GOAL: Reproduce the following lines word for word, omitting the pictures from your answer.

Dataset entries:

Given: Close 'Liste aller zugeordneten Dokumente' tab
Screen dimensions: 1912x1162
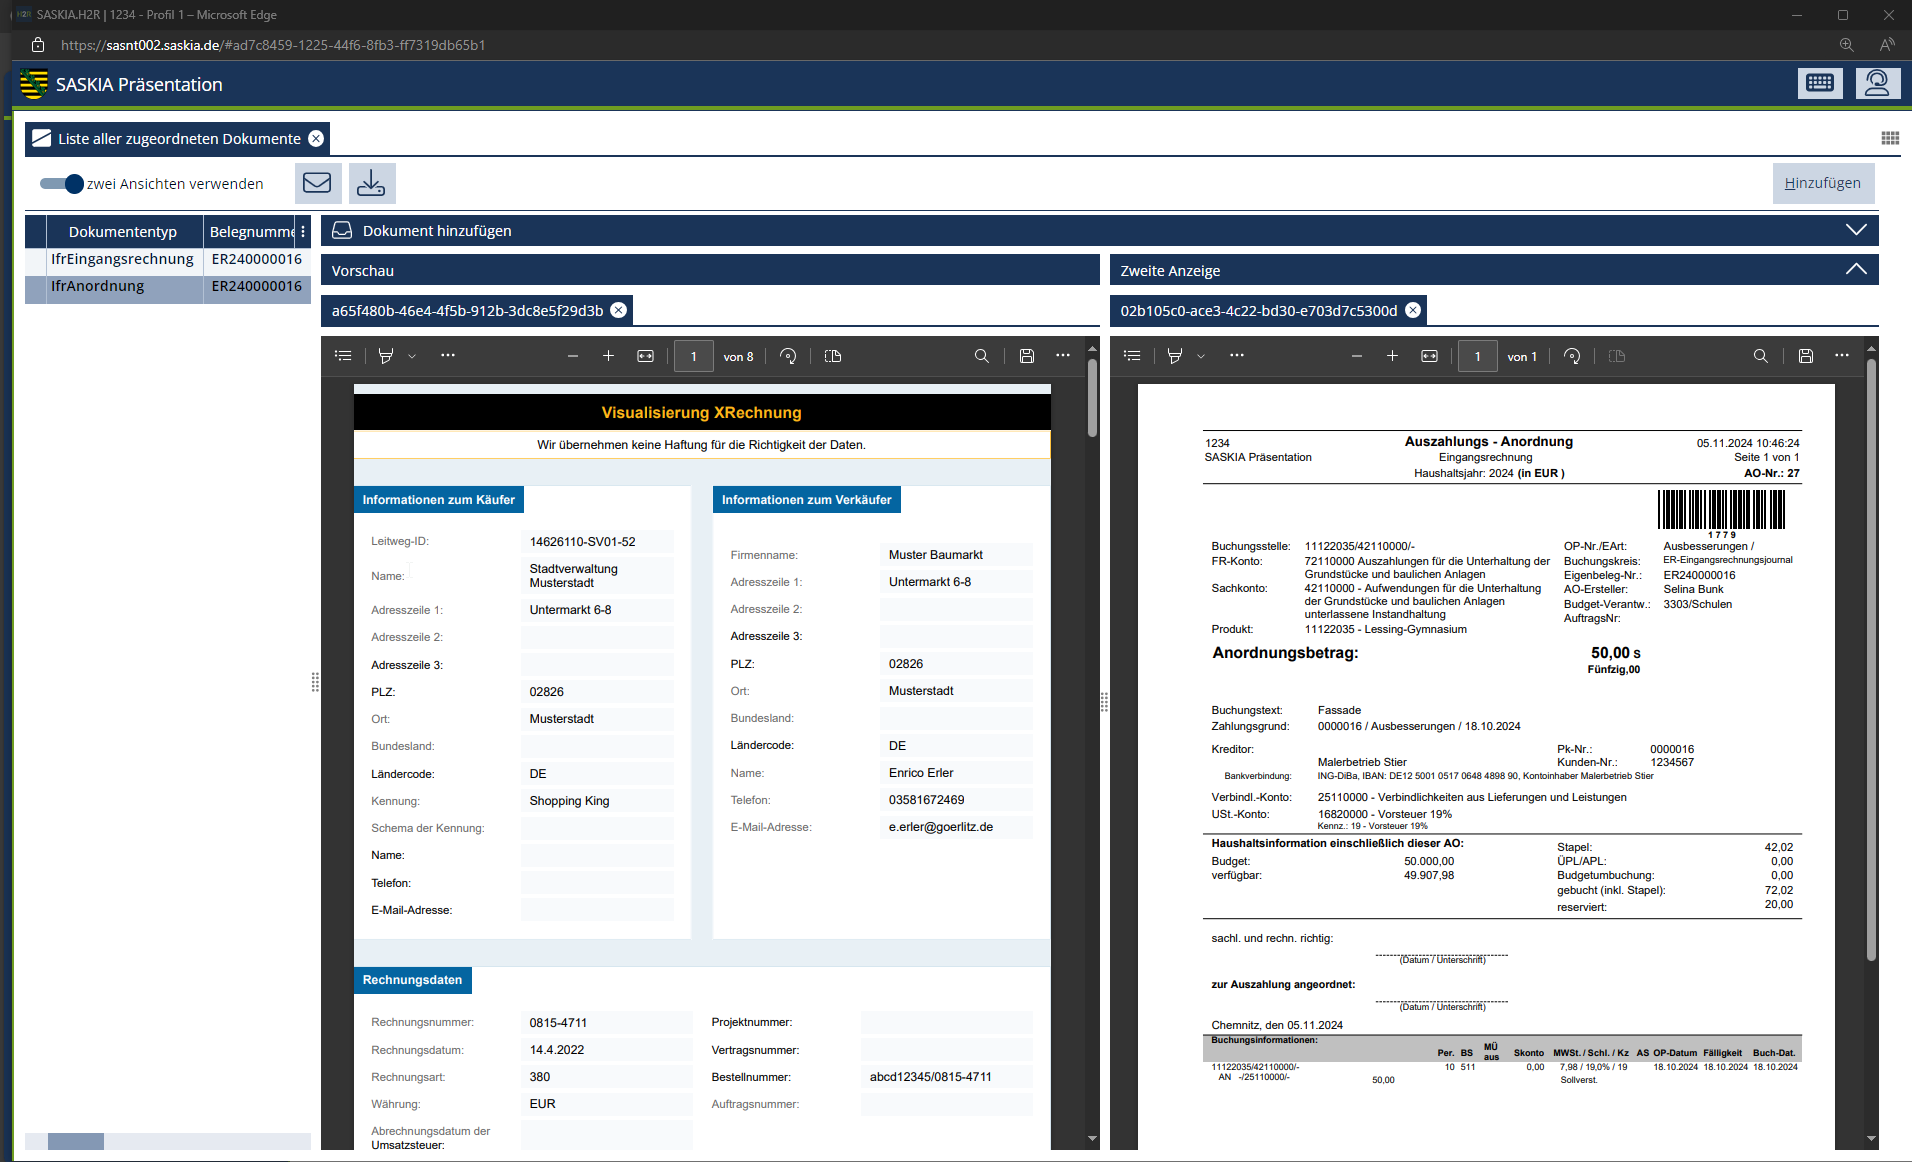Looking at the screenshot, I should (316, 139).
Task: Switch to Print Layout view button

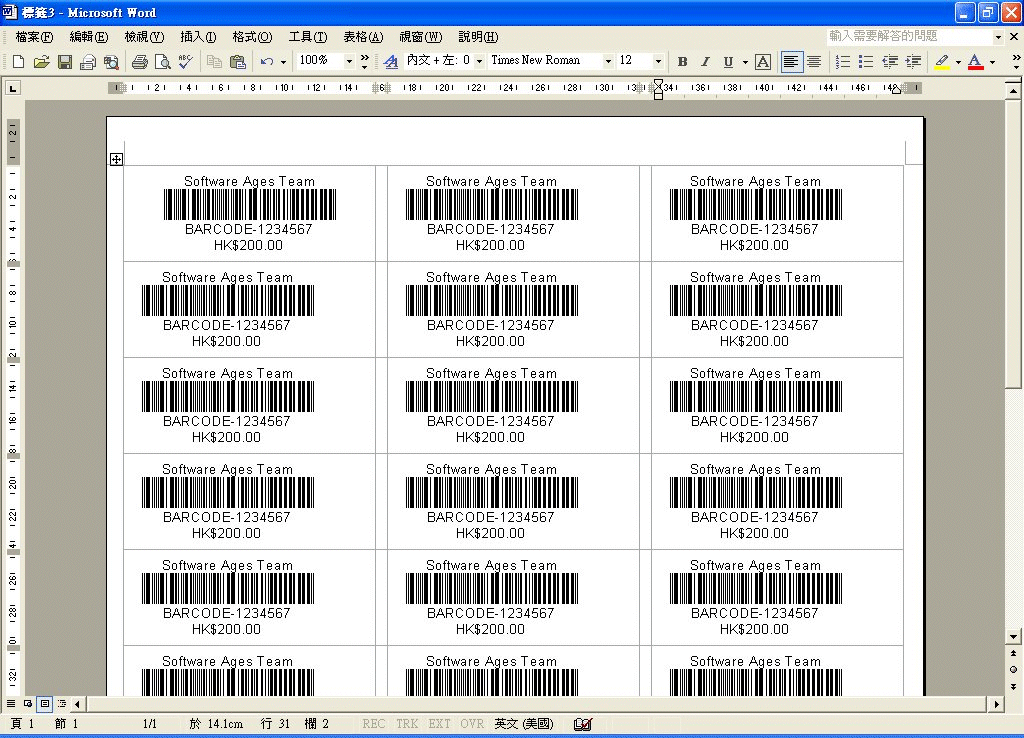Action: point(44,704)
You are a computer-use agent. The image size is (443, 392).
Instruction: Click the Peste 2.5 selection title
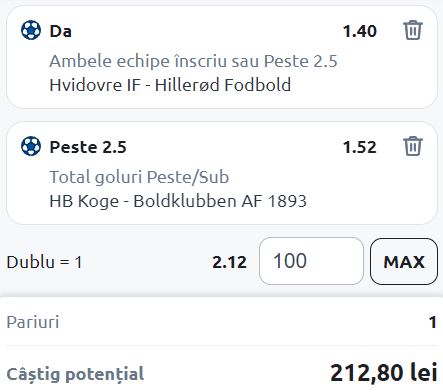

RESPONSE TO THIS EXERCISE:
Given: Close 'Liste aller zugeordneten Dokumente' tab
Screen dimensions: 1912x1162
Looking at the screenshot, I should (316, 139).
Task: Switch to Print Layout view button

Action: point(44,704)
You are a computer-use agent. The image size is (443, 392).
Instruction: Click the Peste 2.5 selection title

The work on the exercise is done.